# mounting swivel studs in a fiberglass stock



## whitedog (Oct 26, 2011)

I purchased a used rifle with a Mcmillan fiberglass stock. I want to add a sling to it. Does anyone have experience setting swivel studs in these stocks.
I talked to Mcmillan and they said that they had a lot of problem with them pulling out in the past. They used to epoxy them only. They now embed some type of metal piece as an anchor when they do it from the factory.


----------



## wareagle700 (Oct 26, 2011)

I have used t nuts for the studs that go in the forearm. I drill a pilot hole where I want the stud. Then drill from the inside of the stock a 5/8" hole using a wood spade bit (being careful not to drill too far) to mount the t nut. Then dril out the hole for the stud. Then just thread it in with the t nut seated in the stock filler. For the rear stud, I would just epoxy it in. Most people have problems with studs coming out from trying to screw them in too tight or from using bipods. If you do plan on using a bipod, the t nuts will be a good idea.


----------



## NOYDB (Oct 26, 2011)

They make inserts for the forearm that have a backing plate for the inside. 

For the buttstock, see if it is hollow and how much you would have to drill thru. May be able to adapt a forearm stud to work in side.

Or with a little fabricating, mount a piece of metal with bolts fore and aft that go thru to the inside with a threaded center hole for the  stud.


----------



## whitedog (Oct 26, 2011)

Thanks guys. I haven't seen the inserts with the backing plate. Any idea where to get them?


----------



## NOYDB (Oct 26, 2011)

http://www.amazon.com/Uncle-Machine...sporting-goods&ie=UTF8&qid=1319687183&sr=1-25

What ever length would work for your stock. You'd have to make a backing plate of your own. Possibly have to do some inletting. A 1" plate drilled and tapped inlet into the channel would solve the forend install.

I started looking for the ones with a plate and couldn't find any. Then started to wonder if I'm losing my mind. But I checked and I have two in my GS tool parts box. (I buy multiples when I have a project). However, there's no markings or part numbers on them to tell me who made them.


----------



## NOYDB (Oct 26, 2011)

I found this: http://www.amazon.com/JP-Enterprises-Quick-Detach-Backer-JPHGS/dp/B004VI3MAM

These maybe for the butt stock.

http://www.brownells.com/.aspx/sid=...87_a_7c3466_a_7c359111002_d_359111001_d_11294


----------



## jmoser (Oct 27, 2011)

Harris makes bipod stud adaptors that work very well for sling studs.  They are like heavy duty T nuts; you can counterbore from the bbl channel side and they will never come out.  Check Midway, Or you can use a 10-32 T nut from any hdw store.

Fiberglass is EZ to machine.


----------

*Word and element location material*.

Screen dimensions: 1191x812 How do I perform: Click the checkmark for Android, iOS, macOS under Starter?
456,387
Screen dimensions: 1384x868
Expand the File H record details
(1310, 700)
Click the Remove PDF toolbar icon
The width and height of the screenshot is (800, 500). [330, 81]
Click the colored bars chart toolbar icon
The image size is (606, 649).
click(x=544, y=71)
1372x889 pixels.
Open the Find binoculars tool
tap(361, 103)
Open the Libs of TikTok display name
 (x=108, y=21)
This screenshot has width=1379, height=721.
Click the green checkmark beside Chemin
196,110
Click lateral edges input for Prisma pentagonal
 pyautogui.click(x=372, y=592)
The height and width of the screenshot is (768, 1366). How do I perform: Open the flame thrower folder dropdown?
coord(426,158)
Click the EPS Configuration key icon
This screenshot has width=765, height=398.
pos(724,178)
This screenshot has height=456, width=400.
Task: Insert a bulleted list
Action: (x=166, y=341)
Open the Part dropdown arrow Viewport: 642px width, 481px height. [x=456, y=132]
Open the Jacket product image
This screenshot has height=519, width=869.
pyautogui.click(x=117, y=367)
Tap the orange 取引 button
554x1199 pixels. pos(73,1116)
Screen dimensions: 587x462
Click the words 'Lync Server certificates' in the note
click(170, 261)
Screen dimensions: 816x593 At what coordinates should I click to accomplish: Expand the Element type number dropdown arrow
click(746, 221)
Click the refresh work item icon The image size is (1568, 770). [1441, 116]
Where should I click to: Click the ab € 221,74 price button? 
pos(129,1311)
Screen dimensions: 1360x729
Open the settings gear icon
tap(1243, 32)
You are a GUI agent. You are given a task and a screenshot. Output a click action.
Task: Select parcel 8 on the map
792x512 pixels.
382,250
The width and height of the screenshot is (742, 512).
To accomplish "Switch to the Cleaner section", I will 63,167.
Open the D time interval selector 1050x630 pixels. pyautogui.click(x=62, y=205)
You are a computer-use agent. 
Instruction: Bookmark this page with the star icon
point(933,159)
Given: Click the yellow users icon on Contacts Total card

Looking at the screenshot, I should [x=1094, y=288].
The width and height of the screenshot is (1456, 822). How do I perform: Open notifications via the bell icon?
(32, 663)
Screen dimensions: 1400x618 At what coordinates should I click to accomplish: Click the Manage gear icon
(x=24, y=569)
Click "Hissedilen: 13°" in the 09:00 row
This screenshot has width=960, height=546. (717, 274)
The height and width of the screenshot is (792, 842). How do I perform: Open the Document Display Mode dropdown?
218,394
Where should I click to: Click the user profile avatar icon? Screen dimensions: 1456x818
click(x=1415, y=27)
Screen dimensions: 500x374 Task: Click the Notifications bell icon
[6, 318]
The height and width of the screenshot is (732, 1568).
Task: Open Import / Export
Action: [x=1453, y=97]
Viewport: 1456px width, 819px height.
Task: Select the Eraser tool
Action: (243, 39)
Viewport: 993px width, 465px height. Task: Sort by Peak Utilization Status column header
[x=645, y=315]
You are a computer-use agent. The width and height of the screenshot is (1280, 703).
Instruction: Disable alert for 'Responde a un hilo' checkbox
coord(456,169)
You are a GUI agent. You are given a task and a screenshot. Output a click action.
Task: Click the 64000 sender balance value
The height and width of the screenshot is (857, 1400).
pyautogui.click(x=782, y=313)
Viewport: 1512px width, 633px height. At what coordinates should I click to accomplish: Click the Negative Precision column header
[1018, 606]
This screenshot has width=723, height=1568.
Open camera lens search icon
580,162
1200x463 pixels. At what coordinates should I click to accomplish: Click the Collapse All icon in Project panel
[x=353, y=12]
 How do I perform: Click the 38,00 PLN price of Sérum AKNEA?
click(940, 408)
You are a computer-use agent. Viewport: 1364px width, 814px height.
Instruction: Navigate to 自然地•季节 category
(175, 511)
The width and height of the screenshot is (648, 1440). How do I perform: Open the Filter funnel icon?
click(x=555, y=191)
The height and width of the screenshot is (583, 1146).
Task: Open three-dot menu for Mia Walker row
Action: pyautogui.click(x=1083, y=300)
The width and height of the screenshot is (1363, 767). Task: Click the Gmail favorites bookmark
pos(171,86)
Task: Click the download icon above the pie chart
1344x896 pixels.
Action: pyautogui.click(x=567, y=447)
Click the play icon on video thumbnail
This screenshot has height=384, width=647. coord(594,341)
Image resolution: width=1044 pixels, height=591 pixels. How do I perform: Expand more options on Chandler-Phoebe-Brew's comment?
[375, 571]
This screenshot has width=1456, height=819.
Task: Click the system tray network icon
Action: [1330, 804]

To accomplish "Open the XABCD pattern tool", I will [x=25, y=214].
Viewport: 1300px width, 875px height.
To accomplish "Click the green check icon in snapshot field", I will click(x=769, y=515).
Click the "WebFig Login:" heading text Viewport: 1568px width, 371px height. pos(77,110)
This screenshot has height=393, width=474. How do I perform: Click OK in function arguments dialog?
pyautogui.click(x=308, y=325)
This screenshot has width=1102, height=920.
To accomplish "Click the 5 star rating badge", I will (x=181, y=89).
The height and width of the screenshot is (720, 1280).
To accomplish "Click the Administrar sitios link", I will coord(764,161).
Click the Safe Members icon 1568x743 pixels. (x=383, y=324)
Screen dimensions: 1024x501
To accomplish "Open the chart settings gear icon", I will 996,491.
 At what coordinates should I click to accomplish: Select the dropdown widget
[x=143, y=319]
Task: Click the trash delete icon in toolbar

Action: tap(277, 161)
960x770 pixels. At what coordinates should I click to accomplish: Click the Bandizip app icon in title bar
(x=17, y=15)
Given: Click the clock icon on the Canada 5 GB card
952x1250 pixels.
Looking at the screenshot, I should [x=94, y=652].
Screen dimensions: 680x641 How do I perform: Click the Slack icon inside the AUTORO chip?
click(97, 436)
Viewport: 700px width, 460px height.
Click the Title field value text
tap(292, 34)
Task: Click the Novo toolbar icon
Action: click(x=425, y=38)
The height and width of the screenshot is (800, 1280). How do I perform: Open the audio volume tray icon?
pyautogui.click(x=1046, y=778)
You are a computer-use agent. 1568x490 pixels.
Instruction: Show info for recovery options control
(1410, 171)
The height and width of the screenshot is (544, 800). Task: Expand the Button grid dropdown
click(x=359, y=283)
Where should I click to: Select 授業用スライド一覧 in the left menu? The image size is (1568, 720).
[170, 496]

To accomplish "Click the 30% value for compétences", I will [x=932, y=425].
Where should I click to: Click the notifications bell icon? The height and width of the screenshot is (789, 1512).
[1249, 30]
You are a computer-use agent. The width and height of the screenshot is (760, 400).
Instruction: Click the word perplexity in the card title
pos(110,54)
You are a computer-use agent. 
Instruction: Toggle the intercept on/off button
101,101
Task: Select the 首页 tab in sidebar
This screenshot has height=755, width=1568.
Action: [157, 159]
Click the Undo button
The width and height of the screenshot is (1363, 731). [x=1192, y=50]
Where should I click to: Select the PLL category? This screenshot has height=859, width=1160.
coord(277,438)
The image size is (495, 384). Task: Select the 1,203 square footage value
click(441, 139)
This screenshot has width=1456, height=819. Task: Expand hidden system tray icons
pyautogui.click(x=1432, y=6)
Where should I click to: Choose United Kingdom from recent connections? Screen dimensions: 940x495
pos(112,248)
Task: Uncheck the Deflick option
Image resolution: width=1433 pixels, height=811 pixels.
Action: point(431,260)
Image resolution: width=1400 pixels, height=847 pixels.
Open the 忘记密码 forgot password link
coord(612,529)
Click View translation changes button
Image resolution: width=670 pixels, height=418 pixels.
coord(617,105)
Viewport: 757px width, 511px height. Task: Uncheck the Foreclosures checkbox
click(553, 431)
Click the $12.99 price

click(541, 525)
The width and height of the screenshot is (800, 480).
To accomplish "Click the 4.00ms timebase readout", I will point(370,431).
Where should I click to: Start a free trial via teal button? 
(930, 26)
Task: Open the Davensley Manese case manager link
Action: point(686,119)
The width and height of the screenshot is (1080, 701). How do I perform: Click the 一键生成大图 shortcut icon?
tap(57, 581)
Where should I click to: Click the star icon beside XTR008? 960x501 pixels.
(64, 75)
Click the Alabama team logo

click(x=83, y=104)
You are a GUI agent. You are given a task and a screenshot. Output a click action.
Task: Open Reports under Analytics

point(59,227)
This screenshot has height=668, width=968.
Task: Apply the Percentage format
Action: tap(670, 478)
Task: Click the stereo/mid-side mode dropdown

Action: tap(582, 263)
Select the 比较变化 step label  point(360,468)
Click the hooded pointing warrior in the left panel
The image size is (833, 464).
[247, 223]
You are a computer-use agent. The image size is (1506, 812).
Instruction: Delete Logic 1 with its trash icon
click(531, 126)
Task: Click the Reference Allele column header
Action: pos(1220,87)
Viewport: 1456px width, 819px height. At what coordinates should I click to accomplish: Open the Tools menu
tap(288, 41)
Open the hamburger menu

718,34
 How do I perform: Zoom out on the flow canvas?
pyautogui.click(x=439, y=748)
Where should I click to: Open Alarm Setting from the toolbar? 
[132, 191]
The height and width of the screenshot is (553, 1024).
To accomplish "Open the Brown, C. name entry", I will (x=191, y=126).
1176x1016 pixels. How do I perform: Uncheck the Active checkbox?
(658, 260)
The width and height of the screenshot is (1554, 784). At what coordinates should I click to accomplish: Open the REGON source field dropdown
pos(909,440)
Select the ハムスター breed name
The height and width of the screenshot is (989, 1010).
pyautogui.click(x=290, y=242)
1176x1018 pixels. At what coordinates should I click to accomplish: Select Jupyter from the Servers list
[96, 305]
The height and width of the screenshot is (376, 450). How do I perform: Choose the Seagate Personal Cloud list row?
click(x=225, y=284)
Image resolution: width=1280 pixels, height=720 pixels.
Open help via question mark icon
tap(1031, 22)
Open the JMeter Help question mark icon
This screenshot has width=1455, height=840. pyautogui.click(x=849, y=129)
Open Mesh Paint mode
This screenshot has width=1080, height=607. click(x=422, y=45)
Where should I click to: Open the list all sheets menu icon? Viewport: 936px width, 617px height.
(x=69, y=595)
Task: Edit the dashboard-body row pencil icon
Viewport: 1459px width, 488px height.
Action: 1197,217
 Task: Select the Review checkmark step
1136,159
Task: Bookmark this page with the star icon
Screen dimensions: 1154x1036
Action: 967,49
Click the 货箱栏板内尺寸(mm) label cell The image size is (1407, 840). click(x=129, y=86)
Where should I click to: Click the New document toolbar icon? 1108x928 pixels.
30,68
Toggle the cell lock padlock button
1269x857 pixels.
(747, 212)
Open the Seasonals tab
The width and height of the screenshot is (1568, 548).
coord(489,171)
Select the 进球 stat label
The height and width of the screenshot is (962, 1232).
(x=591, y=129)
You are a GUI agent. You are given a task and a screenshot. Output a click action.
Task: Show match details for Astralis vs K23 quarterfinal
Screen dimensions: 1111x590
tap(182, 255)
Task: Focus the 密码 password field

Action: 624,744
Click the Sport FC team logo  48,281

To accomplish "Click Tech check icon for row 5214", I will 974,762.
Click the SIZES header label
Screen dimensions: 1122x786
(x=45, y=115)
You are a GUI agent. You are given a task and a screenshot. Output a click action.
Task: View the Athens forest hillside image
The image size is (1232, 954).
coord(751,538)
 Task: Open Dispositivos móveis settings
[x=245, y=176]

*Task prompt*. In the thread on mounting swivel studs in a fiberglass stock, what size hole does wareagle700 drill from the inside of the stock for the t nut, and with what kind of bit?

*Complete answer*. A 5/8" hole, using a wood spade bit.